((

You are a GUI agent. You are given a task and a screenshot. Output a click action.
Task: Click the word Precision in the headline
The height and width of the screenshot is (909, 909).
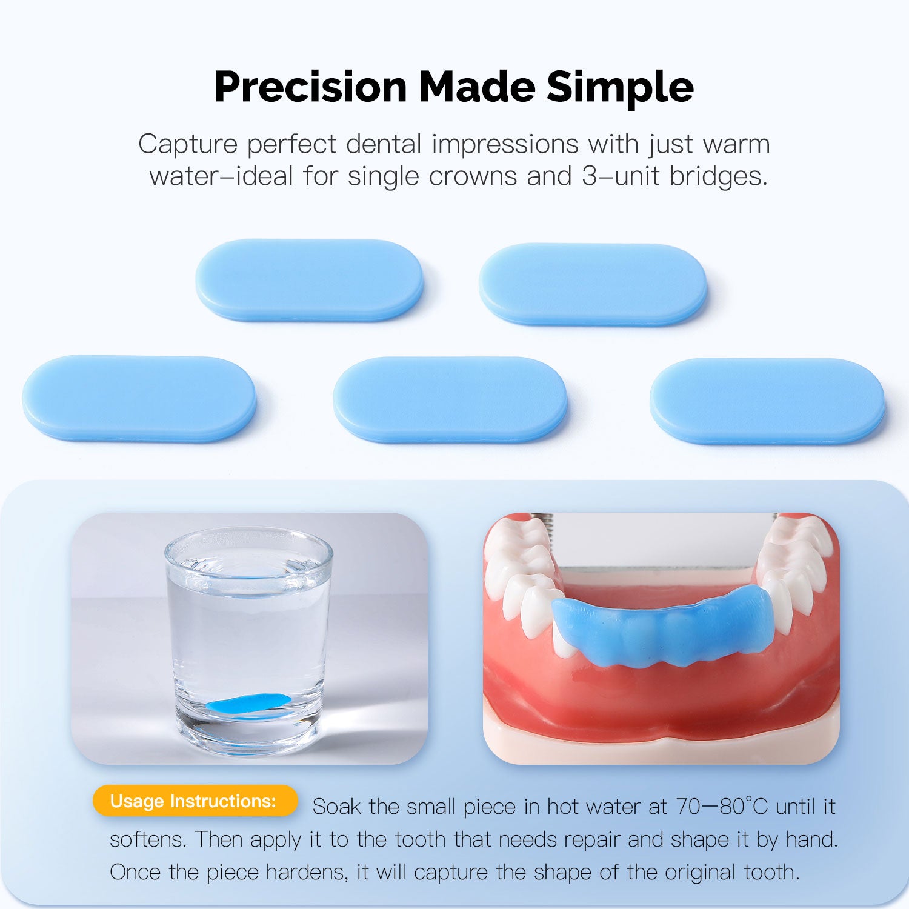coord(310,87)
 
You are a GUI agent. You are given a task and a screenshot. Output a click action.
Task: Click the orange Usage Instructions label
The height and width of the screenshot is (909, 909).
coord(194,801)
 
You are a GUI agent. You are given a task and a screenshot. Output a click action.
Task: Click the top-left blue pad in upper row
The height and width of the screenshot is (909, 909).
coord(309,280)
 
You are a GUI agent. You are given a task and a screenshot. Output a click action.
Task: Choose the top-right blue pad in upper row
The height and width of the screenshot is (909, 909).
coord(593,284)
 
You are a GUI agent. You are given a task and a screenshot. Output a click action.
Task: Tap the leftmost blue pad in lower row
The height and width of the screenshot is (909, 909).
coord(139,398)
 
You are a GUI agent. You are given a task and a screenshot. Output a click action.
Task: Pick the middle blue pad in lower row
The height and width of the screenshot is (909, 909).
coord(450,399)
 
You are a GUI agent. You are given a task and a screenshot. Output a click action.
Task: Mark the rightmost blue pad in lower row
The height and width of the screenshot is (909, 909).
coord(767,400)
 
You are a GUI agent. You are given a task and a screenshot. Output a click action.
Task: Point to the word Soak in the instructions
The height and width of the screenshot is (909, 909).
coord(336,807)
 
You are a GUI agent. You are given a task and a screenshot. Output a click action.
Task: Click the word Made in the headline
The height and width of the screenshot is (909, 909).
coord(477,87)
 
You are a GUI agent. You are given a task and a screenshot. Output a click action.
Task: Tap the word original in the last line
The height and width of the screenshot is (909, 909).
coord(701,872)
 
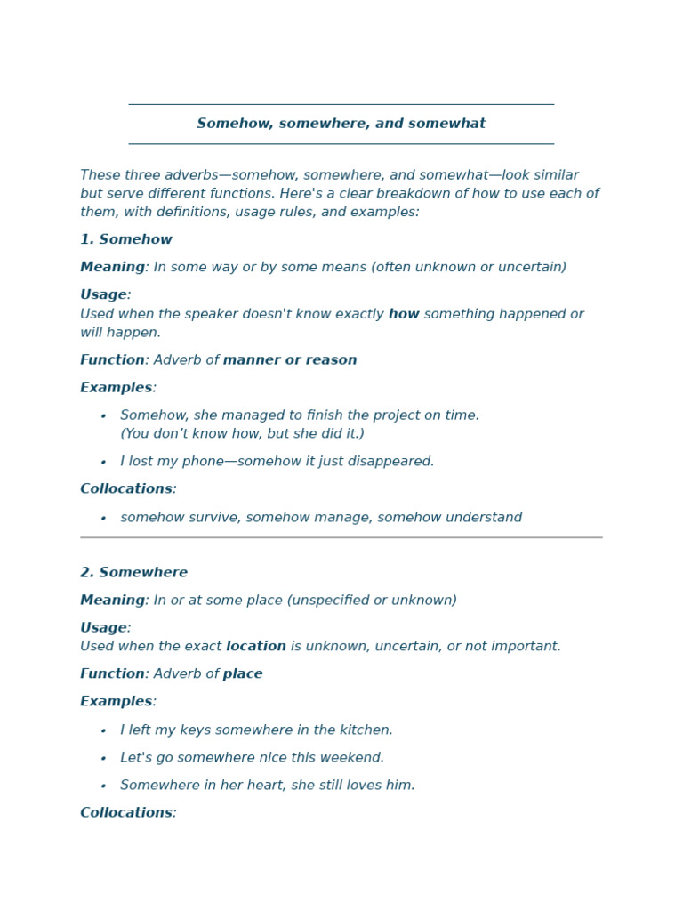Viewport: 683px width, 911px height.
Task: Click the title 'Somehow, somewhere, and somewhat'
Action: tap(341, 124)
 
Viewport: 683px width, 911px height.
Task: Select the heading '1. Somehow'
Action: tap(126, 240)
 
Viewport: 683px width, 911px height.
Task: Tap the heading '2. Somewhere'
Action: tap(133, 573)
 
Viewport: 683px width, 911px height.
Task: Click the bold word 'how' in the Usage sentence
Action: tap(404, 314)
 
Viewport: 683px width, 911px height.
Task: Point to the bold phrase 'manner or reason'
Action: tap(290, 360)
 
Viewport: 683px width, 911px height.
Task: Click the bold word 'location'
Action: tap(256, 647)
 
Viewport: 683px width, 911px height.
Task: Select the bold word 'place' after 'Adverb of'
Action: tap(243, 674)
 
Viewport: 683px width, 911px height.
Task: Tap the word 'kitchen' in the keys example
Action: tap(364, 730)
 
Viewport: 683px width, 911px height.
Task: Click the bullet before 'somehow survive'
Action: tap(103, 519)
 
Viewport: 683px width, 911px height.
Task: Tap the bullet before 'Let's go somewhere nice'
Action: tap(103, 759)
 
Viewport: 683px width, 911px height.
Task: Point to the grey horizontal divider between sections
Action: tap(341, 537)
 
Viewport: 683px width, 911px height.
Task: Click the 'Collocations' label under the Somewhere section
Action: tap(126, 813)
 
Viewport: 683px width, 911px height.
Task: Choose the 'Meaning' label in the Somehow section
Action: tap(112, 268)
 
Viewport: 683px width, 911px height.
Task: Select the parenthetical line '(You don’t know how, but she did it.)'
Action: tap(242, 434)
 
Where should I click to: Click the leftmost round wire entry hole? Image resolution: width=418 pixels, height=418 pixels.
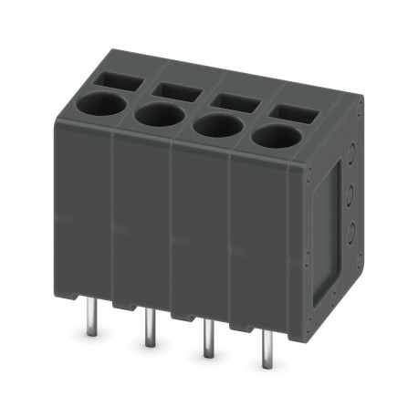pos(106,104)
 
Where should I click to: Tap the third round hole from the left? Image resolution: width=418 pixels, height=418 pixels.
pos(217,126)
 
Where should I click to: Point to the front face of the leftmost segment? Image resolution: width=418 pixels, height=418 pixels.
pos(84,210)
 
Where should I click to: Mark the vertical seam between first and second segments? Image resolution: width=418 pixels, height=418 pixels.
pos(112,219)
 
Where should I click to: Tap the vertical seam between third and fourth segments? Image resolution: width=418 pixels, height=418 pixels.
pos(231,242)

))

◆ WHAT THE TASK ASKS
Quote the listing above verbatim from its first line down to and including the line that contains "coord(194,801)". Leave the pictures out.

◆ REPLY
You are a GUI agent. You are given a task and a screenshot. Output a click action.
Task: Click the word Precision in the headline
The height and width of the screenshot is (909, 909).
coord(310,87)
 
You are a GUI agent. You are given a task and a screenshot. Output a click action.
Task: Click the orange Usage Instructions label
The height and width of the screenshot is (909, 909).
coord(194,801)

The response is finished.